わたしが暮らしているオンボロ寮方面は、隣り合っている校舎のおかげで大きな影ができている。ここにいるのが一番安全なんじゃないかと、馴染みのあるその辺りをウロウロしていると、足音が聞こえてきたので身構えった。すると、図書館を曲がって誰かが走ってくる―――エースだ。
「あ、かんとくせ…っ!」
なぜだかエースはひどく慌てている様子でこちらに走ってくる。
「ま、待てって!ちょっと、話きいて……!」
少し遠回りになるが、脇の森を抜けて魔法薬学室に向かおうとしたところ、引き留めるようなエースの声が追ってきた。でも、今はエースが鬼ではなかっただろうか?ということは、これは罠?抜け目がないエースなら、演技をしてわたしの逃げ足を遅らせることはしそうだ。
「オレ、鬼じゃねぇんだって!!」
そんな悲痛な声に、わたしは踏み出した足を止める。必死な顔のエースとわたしとの距離は20mほどだろうか。このまま彼がやってくるのを待つか迷っていると、図書館の向こうからゆらりと誰かが姿を現した。

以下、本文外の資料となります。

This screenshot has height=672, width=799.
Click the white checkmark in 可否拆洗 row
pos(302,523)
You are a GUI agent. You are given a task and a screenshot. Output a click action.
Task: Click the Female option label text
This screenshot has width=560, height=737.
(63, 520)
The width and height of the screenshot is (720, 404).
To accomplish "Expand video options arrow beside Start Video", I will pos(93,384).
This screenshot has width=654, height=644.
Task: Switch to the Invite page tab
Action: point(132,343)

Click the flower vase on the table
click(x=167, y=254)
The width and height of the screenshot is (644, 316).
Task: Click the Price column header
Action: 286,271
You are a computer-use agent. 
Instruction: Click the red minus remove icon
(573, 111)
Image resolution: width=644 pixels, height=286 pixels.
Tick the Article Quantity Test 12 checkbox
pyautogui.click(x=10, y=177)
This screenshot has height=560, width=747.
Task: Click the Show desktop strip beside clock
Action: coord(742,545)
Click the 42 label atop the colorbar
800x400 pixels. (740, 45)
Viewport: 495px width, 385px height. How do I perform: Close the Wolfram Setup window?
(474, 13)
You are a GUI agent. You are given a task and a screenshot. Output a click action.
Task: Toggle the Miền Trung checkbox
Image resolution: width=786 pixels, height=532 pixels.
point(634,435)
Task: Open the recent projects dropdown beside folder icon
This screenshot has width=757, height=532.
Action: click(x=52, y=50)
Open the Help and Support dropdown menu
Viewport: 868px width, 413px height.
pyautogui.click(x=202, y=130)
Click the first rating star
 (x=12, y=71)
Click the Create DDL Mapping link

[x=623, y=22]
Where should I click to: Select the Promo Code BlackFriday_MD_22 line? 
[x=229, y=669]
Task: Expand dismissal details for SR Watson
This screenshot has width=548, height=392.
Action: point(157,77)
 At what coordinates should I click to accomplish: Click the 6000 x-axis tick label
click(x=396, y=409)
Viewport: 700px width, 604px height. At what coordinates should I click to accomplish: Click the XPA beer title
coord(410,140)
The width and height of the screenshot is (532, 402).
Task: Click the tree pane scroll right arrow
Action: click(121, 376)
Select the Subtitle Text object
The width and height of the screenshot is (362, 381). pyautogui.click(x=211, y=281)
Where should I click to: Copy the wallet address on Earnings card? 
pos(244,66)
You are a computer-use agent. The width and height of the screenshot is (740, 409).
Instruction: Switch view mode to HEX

とても背が高くて、そしてゆらゆら揺れている。しかし建物の影のせいでその顔はよく分からない。ただ、とてつもなく不穏な空気をまとっていることだけは分かった。

「監督生っ、オレ、鬼奪われた……!」
間もなくわたしに追いつくところまで来たエースが息も絶え絶えに呟く。それから彼の口から衝撃的な言葉が発せられた。